Instructions to follow:
Return only those lines of the listing that hold the word "computer".

-- Exercise materials follows --

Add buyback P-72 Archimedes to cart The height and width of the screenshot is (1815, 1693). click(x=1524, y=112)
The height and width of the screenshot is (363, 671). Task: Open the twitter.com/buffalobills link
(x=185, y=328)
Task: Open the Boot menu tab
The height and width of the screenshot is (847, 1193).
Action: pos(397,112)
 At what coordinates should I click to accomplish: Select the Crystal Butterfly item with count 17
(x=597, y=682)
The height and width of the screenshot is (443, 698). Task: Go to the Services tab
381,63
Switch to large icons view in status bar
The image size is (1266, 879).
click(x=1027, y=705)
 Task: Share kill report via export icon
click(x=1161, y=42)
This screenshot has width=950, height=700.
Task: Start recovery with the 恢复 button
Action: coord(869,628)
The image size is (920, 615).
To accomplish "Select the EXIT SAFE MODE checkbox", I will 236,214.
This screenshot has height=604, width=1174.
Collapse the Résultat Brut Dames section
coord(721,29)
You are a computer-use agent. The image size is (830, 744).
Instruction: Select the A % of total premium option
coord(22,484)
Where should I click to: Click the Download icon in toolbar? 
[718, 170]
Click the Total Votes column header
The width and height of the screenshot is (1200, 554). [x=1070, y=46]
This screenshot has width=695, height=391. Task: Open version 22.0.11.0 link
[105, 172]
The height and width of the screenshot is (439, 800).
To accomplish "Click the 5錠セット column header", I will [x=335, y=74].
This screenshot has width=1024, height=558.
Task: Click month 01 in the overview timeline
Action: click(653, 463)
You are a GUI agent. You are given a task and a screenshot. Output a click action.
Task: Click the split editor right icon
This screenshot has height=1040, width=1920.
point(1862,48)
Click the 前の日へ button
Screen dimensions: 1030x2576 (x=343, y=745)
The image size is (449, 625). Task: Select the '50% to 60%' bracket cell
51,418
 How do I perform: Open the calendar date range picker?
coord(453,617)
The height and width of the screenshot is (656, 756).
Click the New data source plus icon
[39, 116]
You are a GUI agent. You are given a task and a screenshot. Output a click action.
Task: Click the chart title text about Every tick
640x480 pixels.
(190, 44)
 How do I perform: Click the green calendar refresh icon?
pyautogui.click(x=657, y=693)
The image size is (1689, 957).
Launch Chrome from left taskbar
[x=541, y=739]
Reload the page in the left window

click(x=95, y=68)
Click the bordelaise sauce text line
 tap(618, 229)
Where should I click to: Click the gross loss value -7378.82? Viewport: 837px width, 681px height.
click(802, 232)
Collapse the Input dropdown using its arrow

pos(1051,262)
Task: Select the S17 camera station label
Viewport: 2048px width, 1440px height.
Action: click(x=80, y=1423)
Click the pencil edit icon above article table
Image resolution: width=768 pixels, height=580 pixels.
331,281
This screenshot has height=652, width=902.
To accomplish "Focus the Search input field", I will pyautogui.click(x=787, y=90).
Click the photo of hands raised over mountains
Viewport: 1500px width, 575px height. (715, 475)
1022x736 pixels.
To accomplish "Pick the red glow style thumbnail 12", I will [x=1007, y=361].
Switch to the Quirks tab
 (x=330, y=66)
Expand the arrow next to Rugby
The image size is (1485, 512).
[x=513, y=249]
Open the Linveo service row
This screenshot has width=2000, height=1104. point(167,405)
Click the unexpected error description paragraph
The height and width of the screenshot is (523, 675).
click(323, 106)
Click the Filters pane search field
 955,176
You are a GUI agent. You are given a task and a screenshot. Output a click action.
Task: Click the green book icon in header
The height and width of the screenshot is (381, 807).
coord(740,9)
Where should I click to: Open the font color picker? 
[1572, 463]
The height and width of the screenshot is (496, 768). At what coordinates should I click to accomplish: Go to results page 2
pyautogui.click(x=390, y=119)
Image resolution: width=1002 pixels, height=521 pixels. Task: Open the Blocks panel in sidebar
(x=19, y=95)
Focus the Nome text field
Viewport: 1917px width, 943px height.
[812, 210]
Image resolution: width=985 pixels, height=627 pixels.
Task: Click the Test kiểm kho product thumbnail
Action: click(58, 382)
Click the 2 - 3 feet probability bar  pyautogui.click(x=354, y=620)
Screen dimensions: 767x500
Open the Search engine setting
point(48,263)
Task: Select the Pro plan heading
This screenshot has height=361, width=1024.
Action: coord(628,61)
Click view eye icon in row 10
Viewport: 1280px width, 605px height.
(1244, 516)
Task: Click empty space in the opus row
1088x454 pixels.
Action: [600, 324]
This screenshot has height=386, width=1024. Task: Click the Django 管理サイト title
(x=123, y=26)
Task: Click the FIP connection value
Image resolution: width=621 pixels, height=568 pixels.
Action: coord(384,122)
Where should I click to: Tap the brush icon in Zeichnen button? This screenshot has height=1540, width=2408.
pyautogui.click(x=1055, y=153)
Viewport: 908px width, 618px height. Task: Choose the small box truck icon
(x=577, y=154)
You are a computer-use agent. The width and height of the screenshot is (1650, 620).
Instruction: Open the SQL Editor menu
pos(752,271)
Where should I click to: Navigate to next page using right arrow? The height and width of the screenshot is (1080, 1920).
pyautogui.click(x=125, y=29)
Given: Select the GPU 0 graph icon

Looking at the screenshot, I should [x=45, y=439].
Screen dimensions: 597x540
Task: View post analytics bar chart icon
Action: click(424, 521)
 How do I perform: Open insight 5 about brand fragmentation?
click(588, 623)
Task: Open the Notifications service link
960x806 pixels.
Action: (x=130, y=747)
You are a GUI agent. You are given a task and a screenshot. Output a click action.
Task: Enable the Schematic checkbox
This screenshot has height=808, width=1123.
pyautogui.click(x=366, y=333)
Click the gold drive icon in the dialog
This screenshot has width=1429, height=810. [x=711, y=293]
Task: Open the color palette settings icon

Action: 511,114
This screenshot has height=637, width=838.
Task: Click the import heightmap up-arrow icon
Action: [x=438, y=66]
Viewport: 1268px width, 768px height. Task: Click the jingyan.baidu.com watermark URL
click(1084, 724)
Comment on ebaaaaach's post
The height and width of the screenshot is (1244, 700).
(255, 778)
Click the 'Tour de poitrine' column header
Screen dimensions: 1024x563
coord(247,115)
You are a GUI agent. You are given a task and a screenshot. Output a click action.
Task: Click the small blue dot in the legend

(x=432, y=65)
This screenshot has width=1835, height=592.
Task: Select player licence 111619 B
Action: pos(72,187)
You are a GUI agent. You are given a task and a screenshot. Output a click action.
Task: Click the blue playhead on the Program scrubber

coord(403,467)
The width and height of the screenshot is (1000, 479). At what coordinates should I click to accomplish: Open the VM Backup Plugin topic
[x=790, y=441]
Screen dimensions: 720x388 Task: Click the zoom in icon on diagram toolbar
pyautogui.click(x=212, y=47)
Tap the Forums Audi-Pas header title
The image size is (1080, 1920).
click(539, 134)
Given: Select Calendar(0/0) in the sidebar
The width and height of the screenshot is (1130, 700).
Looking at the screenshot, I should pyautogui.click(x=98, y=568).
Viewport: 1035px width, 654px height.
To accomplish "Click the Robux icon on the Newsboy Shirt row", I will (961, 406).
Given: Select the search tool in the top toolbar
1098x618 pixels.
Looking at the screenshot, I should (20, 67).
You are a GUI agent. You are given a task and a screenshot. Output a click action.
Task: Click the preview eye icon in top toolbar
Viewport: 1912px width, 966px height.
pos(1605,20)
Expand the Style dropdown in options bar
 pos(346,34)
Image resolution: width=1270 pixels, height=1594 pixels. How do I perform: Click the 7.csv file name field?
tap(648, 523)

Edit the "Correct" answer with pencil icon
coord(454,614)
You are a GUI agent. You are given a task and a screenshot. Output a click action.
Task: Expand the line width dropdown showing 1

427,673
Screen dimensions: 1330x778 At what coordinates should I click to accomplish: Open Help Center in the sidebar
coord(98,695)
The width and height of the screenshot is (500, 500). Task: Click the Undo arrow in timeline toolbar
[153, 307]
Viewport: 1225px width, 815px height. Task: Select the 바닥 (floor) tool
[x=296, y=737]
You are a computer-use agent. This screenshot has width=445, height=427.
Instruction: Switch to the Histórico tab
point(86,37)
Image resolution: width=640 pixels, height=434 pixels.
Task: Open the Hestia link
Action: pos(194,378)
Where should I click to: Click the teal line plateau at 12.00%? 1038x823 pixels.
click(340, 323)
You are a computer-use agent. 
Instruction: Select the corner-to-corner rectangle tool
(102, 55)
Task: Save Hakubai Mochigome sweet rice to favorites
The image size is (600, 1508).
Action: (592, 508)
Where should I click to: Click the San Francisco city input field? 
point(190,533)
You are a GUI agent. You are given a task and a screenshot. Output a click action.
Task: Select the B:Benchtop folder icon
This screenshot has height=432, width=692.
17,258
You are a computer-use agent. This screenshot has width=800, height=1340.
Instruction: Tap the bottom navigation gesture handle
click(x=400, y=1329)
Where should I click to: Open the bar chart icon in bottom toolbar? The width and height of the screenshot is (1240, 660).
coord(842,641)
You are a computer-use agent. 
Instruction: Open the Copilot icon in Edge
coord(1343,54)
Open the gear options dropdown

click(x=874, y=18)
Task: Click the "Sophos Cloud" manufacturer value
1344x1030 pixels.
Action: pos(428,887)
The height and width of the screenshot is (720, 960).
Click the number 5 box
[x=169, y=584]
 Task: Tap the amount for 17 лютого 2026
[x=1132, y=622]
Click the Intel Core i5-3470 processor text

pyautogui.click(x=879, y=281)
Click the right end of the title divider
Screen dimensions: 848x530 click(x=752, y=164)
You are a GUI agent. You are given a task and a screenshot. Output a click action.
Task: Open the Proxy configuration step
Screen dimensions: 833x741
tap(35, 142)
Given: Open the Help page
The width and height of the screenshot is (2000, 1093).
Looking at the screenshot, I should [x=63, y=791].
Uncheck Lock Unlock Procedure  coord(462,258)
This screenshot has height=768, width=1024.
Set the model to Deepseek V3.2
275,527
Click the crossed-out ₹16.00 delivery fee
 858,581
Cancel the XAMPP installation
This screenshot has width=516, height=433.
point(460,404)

-- Exercise materials concluded --

Response to this task:
You are a computer-use agent. The image size is (830, 744).
You are a computer-use agent. The width and height of the screenshot is (1650, 620).
You are a computer-use agent. This screenshot has width=445, height=427.
You are a computer-use agent. 
You are a computer-use agent. This screenshot has width=800, height=1340.
You are a computer-use agent. 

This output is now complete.